L’Espagne était lasse des agitations dans lesquelles elle se débattait depuis sept ans. Après avoir essayé de tant de régimes divers, manifestement elle appelait de ses vœux une monarchie nationale. Les partisans de l’ancien gouvernement de la reine Isabelle crurent le moment venu de tenter une restauration au profit de Don Alphonse, fils de la reine, qui avait abdiqué en sa faveur depuis le 25 juin 1870. Ce jeune prince allait accomplir sa dix-huitième année. Un groupe d’hommes politiques, à la tête duquel était M. Canovas del Castillo, s’employa sans relâche à gagner à sa cause des sympathies actives. Il réussit à y intéresser le gouvernement français.

Depuis la funeste guerre de 1870, sortie, comme on sait, de la candidature d’un prince prussien au trône d’Espagne, la France s’était désintéressée de la politique intérieure de l’Espagne. M. Thiers, qui avait conservé le pouvoir pendant plus de deux ans, était de longue date l’adversaire déclaré des carlistes. En 1836 déjà, il s’était retiré du ministère parce que le roi Louis-Philippe n’avait pas voulu consentir à une intervention armée de la France contre le premier Don Carlos. Ses sentimens n’avaient pas changé, et il n’avait pas dépendu de lui que l’héritier des prétentions du frère de Ferdinand VII ne fût appréhendé au corps par la police française[1]. Le maréchal de Mac-Mahon, qui lui avait succédé, avait dû user de plus de ménagemens envers les carlistes, les légitimistes, qui formaient un appoint important dans la majorité parlementaire sur laquelle il s’appuyait, affichant leurs sympathies

  1. M. Thiers avait envoyé des agens de la sûreté pour découvrir la retraite de Don Carlos.

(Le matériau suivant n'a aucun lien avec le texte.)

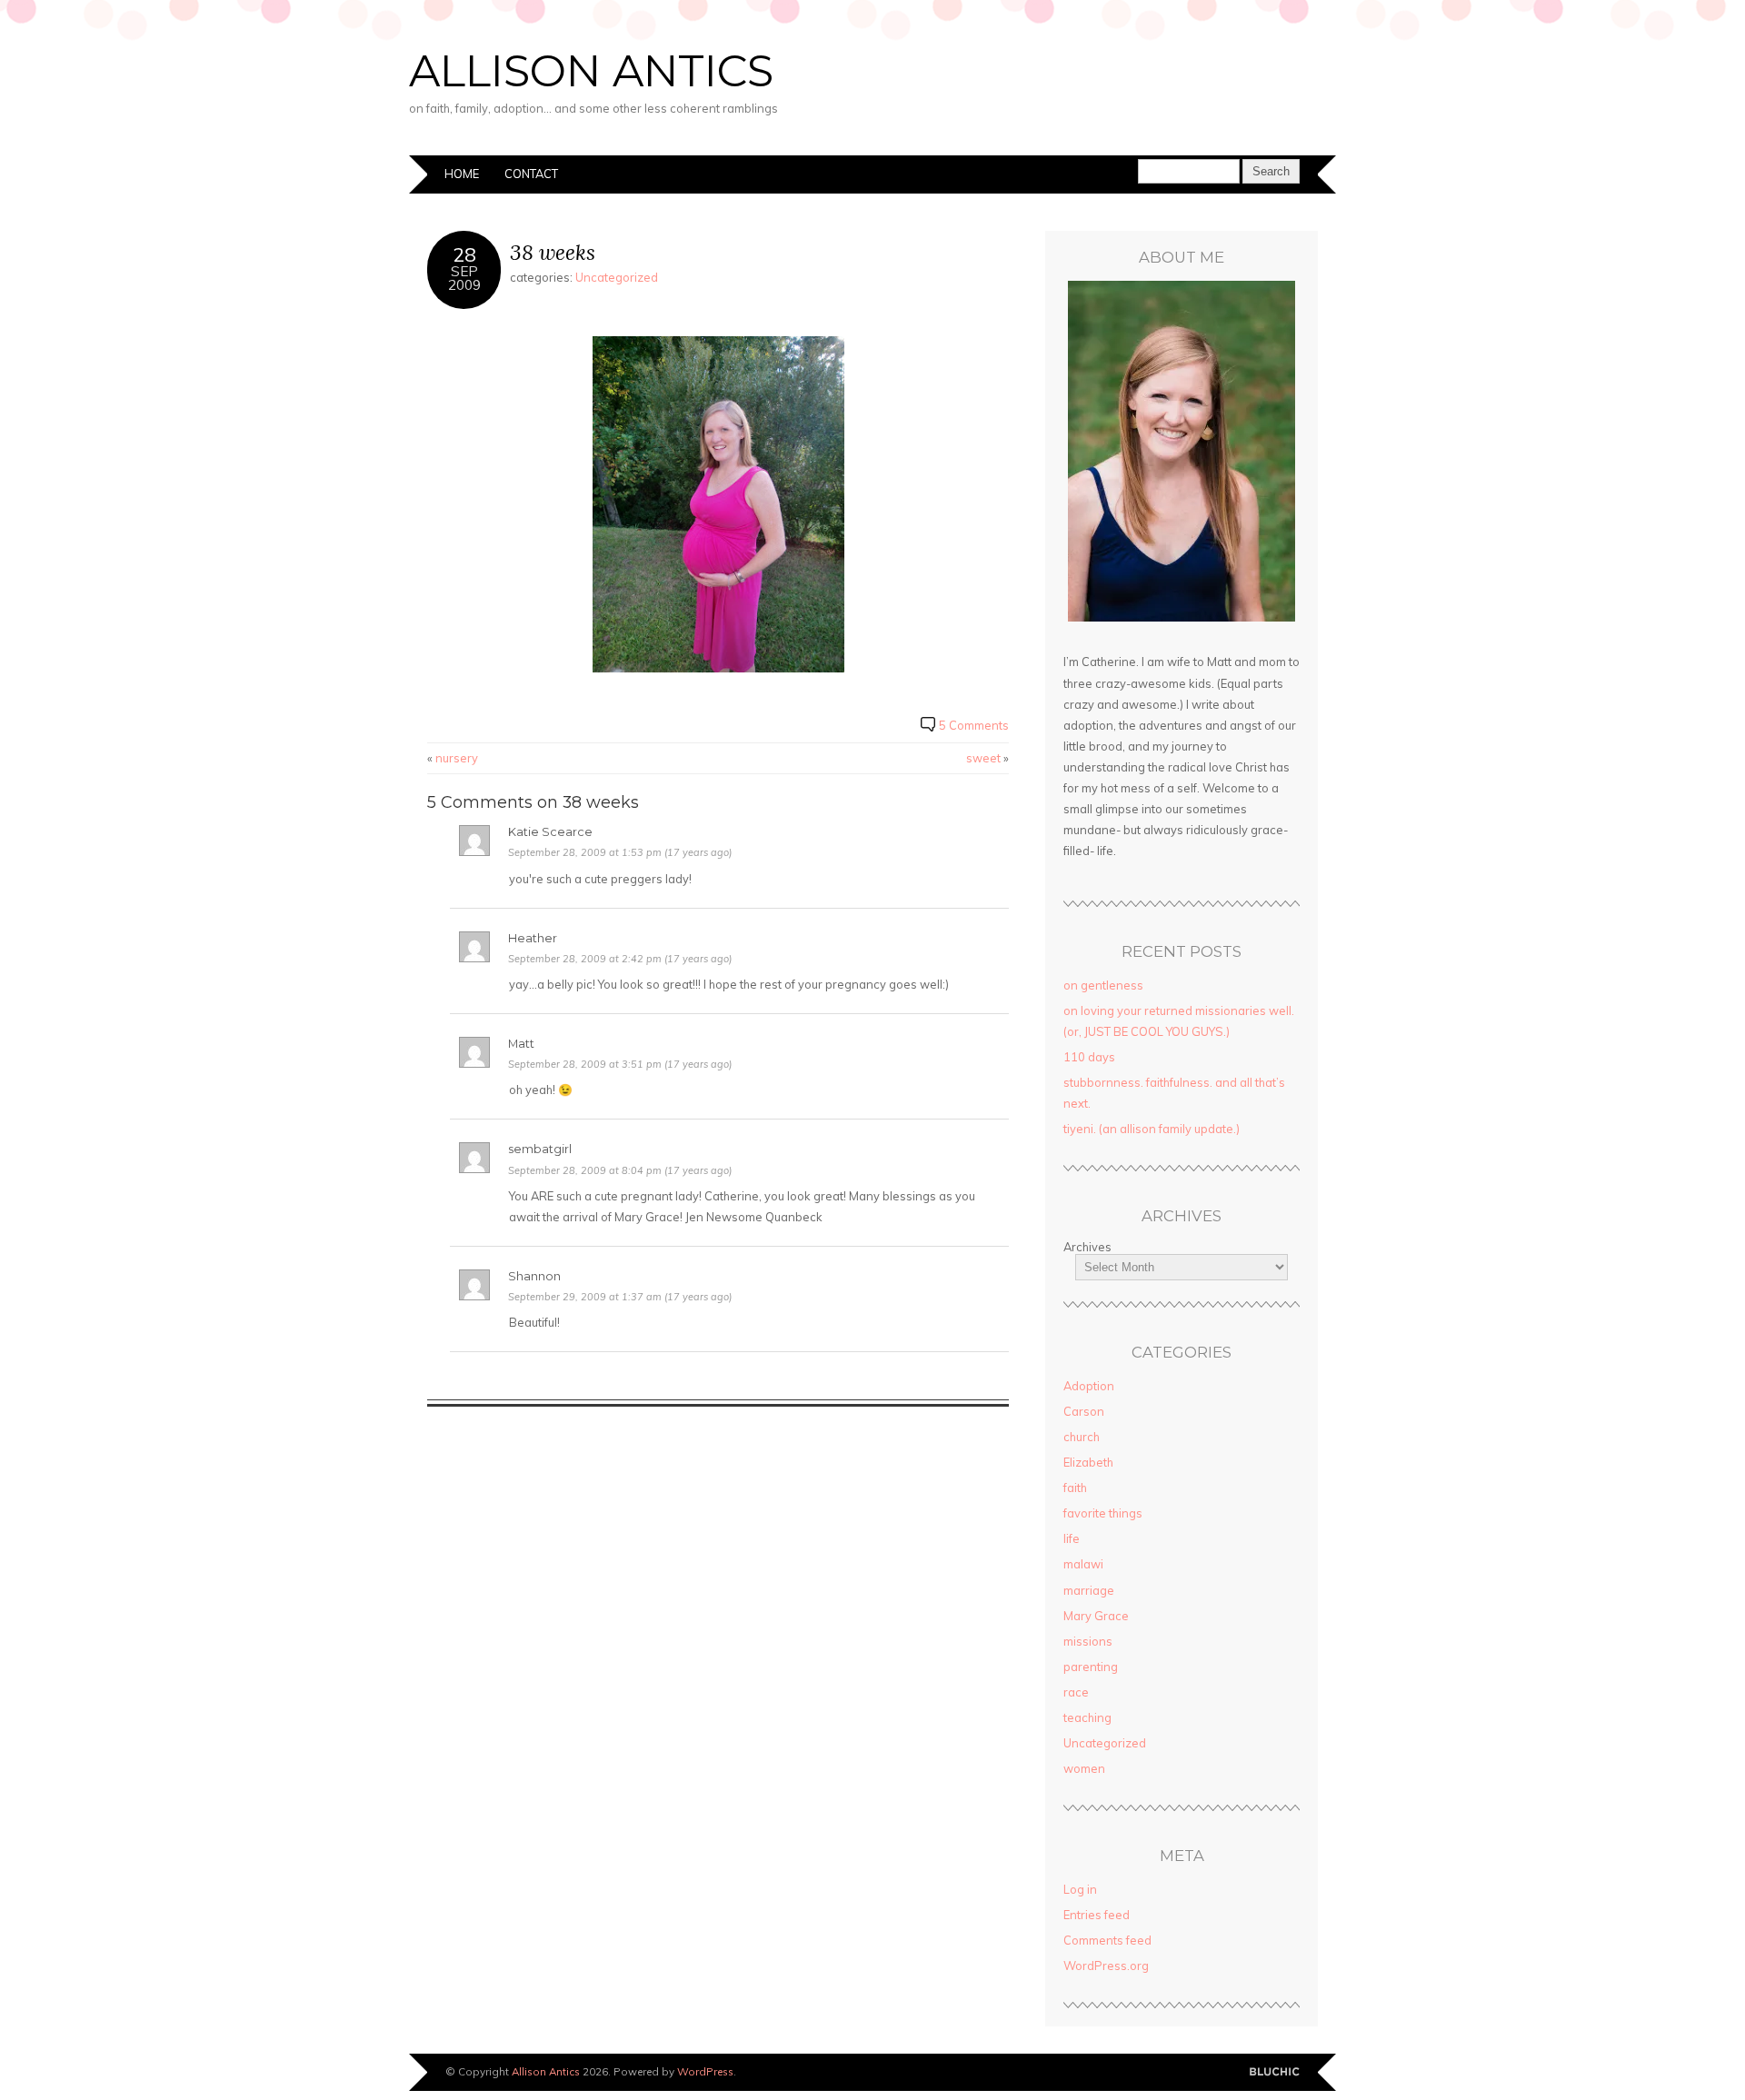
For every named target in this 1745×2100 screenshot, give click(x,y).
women (1084, 1768)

Les agens s’assurèrent de la présence du prince dans les environs de Pau, chez un des plus sympathiques conseillers généraux des Basses-Pyrénées. Le Président fit à ce sujet une algarade au préfet : « Comment ! Don Carlos se cache à votre porte et vous ne le faites pas arrêter ? — Monsieur le Président, lui répondit le marquis de Nadaillac, comme vous avez paru vous réserver la surveillance de Don Carlos, j’aurais cru vous manquer en le Taisant. » Au fond, M. Thiers ne se souciait pas autrement de se mettre à des les légitimistes de l’Assemblée nationale.